→ **Selected excerpt**
--- START ---

It seems that all the information available in the world is now at our fingertips.

Technologies provide real-time communication over distance along with a way to store knowledge for future retrieval. Writing, whether pictographic or abstracted symbols, allowed for the separation of thought from the time, context, and tone of the individual speaking. Communication is no longer evanescent and local. “With words, we begin to leave traces behind us like breadcrumbs: memories in symbols for others to follow.”10

With writing, we can remember, manipulate, extend, reuse, and reorganize ideas. Writing also allows for deeper examination and analysis as we sit with the words of others – a luxury not permitted in unrecorded conversation.

Our communications infrastructure connects us to each other – no matter where we are. We can see for ourselves what is happening in the world, without having to rely on literate travelers to translate their observations for us and without having to leave our couch.

Today’s cloud-based social platforms encourage us to share and spread our thoughts without the gatekeepers, or editors. As a result, more people are now communicating more ideas. All this information is being stored, collected, and organized.

Furthermore, the information is not being replaced, it’s additive. We have more to look at, more to process, and more options. James Gleick, in 2011, observed “The information produced and consumed by humankind used to vanish – that was the norm, the default. The sights, the sounds, the songs, the spoken word just melted away…now expectations have been inverted. Everything may be recorded and preserved, at least potentially…”11

Elizabeth Eisenstein recognized, as early as 1963, that “It is not the onset of amnesia that accounts for present difficulties but a more complete recall than any prior generation has ever experienced. Steady recovery, not obliteration, accumulation, rather than loss, have led to the present impasse.”12

“When information is cheap, attention is expensive.”13

Unfortunately, our attention is quickly drawn to the loud and negative.

The late Hans Rosling calls this the “overdramatic worldview.”14 He noted that we are hard-wired to see the negative and not see how far we have come – almost despite the data.15

“We are interested in gossip and dramatic stories, which used to be the only source of news and useful information. We crave sugar and fat, which used to be life-saving sources of energy when food was scarce. We have many instincts that used to be useful thousands of years ago, but we live in a very different world now.” (Factfulness, pg 15)

Rosling continues “…We need to learn to control our drama intake. Uncontrolled, our appetite for the dramatic goes too far, prevents us from seeing the world as it is, and leads us terribly astray.” (Factfulness, pg 15)

With so many people demanding our attention, so many vehicles for those demands, and fewer places to escape, it becomes critical to define what is important for yourself.

Important is NOT the same as urgent.

Furthermore, we are easily manipulated into compliance with someone else’s demands.

--- END ---

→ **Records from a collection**
--- START ---

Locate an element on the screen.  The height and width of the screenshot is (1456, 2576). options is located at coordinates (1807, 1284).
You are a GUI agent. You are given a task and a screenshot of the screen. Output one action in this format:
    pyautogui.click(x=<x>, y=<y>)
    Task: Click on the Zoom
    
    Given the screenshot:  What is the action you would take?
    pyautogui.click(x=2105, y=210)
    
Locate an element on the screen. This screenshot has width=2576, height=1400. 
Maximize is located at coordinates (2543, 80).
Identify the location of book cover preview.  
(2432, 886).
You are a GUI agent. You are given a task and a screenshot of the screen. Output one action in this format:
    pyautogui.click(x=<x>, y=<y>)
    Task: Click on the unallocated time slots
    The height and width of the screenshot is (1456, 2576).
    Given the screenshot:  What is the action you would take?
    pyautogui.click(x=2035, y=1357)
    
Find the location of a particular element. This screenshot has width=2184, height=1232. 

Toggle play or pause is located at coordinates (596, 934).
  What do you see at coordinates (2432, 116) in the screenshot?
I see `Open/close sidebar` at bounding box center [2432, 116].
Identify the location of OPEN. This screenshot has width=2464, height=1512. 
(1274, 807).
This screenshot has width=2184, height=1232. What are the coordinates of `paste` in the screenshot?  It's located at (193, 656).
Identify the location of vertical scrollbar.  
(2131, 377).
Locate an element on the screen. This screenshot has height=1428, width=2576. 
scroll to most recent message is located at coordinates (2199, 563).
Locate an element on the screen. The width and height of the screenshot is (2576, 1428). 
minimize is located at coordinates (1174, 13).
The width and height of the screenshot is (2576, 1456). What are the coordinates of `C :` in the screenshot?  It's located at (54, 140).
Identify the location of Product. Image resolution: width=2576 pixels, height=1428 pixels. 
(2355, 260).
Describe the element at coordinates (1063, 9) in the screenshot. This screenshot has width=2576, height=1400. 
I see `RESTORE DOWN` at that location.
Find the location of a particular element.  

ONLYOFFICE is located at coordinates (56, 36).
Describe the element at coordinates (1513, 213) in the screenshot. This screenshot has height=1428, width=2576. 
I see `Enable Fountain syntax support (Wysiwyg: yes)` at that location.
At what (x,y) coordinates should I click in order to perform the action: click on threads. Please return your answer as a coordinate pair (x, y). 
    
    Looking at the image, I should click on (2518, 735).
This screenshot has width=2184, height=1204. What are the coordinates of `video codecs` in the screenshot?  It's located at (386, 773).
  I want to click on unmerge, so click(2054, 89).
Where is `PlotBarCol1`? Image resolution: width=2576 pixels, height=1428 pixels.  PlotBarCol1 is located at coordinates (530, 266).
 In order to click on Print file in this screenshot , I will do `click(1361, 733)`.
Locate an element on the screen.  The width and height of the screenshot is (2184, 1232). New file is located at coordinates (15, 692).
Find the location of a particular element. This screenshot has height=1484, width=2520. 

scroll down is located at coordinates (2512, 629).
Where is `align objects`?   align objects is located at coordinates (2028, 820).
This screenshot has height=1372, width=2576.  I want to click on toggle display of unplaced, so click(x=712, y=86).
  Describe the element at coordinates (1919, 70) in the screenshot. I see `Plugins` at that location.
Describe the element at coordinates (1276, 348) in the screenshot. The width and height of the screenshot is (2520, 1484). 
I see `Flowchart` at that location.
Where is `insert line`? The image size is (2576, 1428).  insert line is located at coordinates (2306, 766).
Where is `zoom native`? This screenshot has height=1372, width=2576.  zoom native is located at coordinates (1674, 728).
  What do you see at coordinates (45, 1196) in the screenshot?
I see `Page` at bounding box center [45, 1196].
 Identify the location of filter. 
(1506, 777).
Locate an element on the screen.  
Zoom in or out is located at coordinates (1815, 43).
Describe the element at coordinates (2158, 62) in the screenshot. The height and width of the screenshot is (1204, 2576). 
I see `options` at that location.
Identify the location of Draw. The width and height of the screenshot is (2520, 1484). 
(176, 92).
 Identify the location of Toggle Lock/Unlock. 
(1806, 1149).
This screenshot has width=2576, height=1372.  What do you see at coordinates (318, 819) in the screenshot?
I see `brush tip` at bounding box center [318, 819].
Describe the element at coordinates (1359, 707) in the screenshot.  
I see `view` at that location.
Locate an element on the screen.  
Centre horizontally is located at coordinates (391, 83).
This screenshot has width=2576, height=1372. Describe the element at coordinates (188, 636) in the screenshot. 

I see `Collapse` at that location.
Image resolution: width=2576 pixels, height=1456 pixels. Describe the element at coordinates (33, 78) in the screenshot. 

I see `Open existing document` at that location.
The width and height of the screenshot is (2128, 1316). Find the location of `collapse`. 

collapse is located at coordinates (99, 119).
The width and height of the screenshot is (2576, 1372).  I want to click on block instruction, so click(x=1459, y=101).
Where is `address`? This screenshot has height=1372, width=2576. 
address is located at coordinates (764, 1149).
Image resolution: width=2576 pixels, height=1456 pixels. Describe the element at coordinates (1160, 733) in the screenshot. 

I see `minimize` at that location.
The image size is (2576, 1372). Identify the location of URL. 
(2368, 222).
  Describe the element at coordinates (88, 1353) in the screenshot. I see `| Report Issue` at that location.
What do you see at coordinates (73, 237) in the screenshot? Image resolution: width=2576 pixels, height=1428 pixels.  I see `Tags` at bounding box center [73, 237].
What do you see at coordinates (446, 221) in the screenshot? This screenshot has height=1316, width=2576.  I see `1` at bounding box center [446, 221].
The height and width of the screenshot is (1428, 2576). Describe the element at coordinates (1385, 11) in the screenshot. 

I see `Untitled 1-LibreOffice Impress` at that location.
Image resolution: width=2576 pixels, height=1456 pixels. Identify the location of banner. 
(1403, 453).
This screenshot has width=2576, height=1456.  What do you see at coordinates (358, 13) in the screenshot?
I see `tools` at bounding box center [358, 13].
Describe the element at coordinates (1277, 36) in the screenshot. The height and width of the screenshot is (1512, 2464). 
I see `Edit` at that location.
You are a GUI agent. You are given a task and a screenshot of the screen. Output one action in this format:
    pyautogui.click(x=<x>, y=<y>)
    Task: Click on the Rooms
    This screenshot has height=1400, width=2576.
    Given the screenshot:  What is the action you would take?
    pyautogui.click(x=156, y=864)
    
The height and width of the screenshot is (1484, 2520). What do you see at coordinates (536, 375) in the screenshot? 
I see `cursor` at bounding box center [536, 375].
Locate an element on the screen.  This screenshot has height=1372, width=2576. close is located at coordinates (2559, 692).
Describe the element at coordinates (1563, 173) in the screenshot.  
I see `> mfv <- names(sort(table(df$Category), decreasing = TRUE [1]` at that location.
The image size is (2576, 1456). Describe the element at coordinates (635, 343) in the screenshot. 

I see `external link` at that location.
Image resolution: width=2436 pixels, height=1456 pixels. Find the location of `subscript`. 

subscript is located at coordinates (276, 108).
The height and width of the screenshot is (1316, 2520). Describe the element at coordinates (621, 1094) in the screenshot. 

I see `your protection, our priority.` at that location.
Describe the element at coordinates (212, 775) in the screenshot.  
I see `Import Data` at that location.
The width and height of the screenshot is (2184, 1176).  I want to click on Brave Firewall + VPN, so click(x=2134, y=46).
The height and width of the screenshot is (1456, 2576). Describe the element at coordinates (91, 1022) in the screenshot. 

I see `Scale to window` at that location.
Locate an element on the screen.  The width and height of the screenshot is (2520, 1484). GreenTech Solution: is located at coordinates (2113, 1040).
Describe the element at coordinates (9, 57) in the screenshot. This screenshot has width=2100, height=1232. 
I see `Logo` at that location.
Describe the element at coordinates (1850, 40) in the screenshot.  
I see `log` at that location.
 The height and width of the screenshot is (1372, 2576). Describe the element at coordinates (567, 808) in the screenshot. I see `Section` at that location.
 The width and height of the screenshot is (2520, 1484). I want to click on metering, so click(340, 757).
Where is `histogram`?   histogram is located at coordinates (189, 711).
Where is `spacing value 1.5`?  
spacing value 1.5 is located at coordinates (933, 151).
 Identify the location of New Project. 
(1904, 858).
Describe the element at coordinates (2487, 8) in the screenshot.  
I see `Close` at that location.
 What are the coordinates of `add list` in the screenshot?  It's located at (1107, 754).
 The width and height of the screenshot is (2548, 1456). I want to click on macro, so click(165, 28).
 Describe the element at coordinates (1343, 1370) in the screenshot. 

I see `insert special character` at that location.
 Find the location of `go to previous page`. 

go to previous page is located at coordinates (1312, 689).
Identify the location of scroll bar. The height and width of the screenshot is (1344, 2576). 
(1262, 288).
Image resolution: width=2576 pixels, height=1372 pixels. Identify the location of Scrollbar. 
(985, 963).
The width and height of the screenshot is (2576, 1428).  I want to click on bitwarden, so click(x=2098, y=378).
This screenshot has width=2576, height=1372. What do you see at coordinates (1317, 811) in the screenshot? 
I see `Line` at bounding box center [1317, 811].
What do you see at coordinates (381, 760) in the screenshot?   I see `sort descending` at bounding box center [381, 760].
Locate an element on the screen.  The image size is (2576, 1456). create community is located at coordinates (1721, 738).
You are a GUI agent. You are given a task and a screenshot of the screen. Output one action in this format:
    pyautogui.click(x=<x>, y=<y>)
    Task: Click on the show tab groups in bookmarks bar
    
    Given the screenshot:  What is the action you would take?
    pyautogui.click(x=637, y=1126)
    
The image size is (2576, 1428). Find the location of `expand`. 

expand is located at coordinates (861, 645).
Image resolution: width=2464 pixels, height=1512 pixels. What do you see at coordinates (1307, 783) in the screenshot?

--- END ---

→ **Actions to take**
(1) According to the passage on information and attention, what term does Hans Rosling use for our tendency to notice the loud and negative?
(2) Summarize the passage on information and attention in two sentences.
(3) From the passage on information and attention, extract word for word the part that opens with the words containing "Today’s cloud-based social" and closes with "collected, and organized.".

→ **Solutions to the problems**
(1) The "overdramatic worldview."

(2) Writing and communications technology let ideas be stored, shared, and reused, and social platforms now let more people communicate more ideas, all of which is recorded and accumulates instead of vanishing. Because our attention is drawn to the loud and negative, as Hans Rosling noted, it becomes critical to define what is important for yourself, and important is not the same as urgent.

(3)
Today’s cloud-based social platforms encourage us to share and spread our thoughts without the gatekeepers, or editors. As a result, more people are now communicating more ideas. All this information is being stored, collected, and organized.